October 19, 2020 thought for the day: If you let the weeds grow for a year you will need seven to clear them. German Proverb
It’s amazing how a cloudy, rainy, dreary day can crash the mood. Today fits the original “rainy days and Mondays always get me down” lyrics.
At least I did get a good bit accomplished. I got the bulletin template completed to the point of the incoming information I will need to complete it as the information comes trickling in. And nearly the same point of readiness on the newsletter. I will need a little more information for the later. Hopefully, I will get what I need for both tomorrow.
The photo theme for October 18 was “a closed sign”. I went driving around in search of the subject. I was amazed at how few I was able to find. There are several closed up businesses but they have no closed signs attached. Finally, I went to the shopping center that has several closed and re-purposed stores and was able to finally find two separate closed signs.
I am so glad that medical establishments have adopted the process of contacting their patients when follow up appointments are due. I apparently neglected to jot down the date for my appointment with my family doctor. I got an email to let me know it is due this Friday. This is the worse possible week but it is what it is. I will have to rearrange the time for my other obligation for Friday.
I think I have completed the fixes for the church directory. The thing that is delaying completion is designing a cover that I am satisfied with. I have been taking photos at church when I have the change. I want a back ground for the front cover.
The photo theme for today is ‘something hidden’. I captured an image the other day that I will use for today. I knew the titles a few days ahead. I saw this one as I was taking another shot and decided I would use it today. I’m glad I did since the weather is ugly today. I said ugly but if we think about it we need these kinds to make the others shine. This happens to be a view the waiting line at McDonald’s drive through.The word today is old. Life can only be understood backwards; but it must be lived forwards, Soren Kierkegaard. When grace is joined with wrinkles, it is adorable. There is an unspeakable dawn in happy old age, Victor Hugo. As we grow old, the beauty steals inward, Ralph Waldo Emerson. Forty is the old age of youth; fifty the youth of old age, Victor Hugo. Grow old with me. the best is yet to be. the last of life for which the first was made, Robert Browning. The secret of genius is to carry the spirit of childhood into maturity, Thomas Huxley. Gather ye rose-buds while ye may, Old Time is still a flying: And this same flower that smiles to day, Tomorrow will be dying, Robert Herrick. The passions of the young are vices in the old. Joseph Joubert. Beards in olden times, were the emblems of wisdom and piety, Thomas B. Macaulay. A graceful and honorable old age is the childhood of immortality, Pindar. Old age, especially an honored old age, has so great authority, that this is of more value than all the pleasures of youth, Marcus Tullius Cicero. Old age, believe me, is a good and pleasant thing. It is true you are gently shouldered off the stage, but then you are given such a comfortable front stall as spectator, Confucius. For age is opportunity no less Than youth itself, though in another dress, And as the evening twilight fades away The sky is filled with stars, invisible by day, Henry Wadsworth Longfellow.
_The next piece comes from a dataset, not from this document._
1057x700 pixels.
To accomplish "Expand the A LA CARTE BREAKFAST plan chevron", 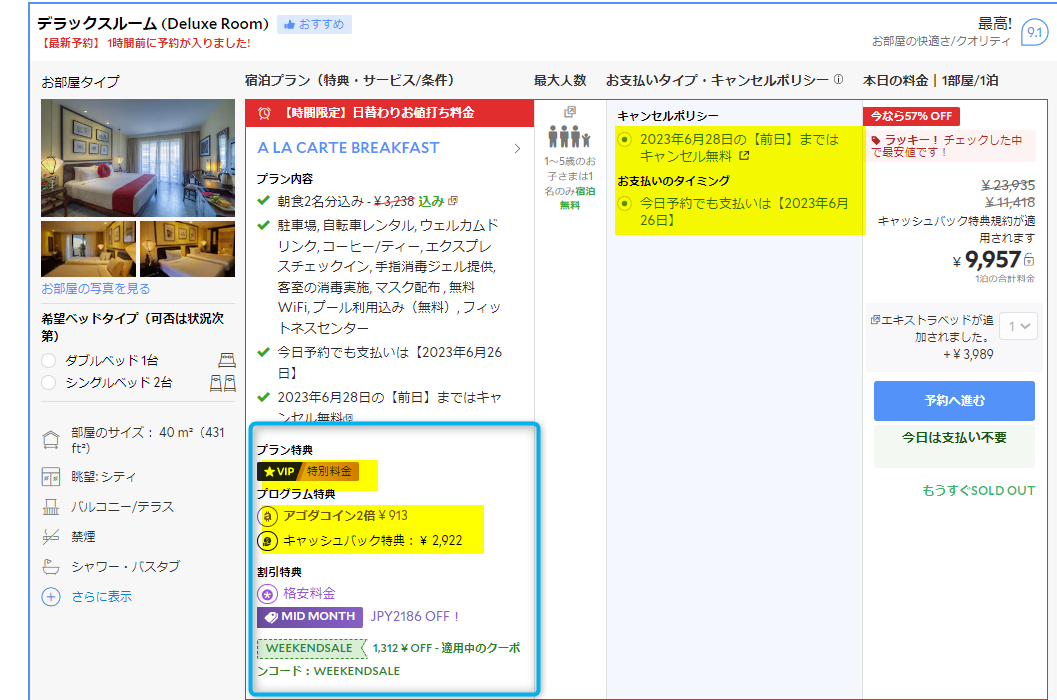I will click(x=517, y=148).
I offering another story about pets, it seems I pick up animal stories easily. This article is about how pets and animals can take over feelings and homes. The person who wrote the story said that his awakening to the magic of animals started when his wife called him while he was away to say that his children were “talking” to a cat through the screen. When he met “the cat” it got the name of Stormy. He says that meeting changed his life. In the beginning it didn’t look good, Stormy was “bedraggled and pregnant and wet from the rain”. After the birth of her children and their finding new homes she became the “best of all possible cats”. I like his description of “catlike in her demands, dog like in her devotion”. When he was on another trip away from home he got another call from his wife. There was a second cat, his reply was “no”. Well, the cat moved in and became “Lawrence”. Lawrence was a she, and not as friendly as Stormy. She brings in the occasional mice or chipmunk. As the story goes on, another animal enters the picture. The family, the man, his wife and his twins bought a barn and a fence and two pygmy goats. The back story is that one of the twins had a friend whose family raised goats that started the longing for another pet. The new goats became Peanut and Angel. So came the new experiences of watching frolicking and head-to-fist butting. He ends the story that the one-time- no-animals-allowed kind of life had become a willing “pet person”.
I think it will be hamburgers and mac and cheese for dinner.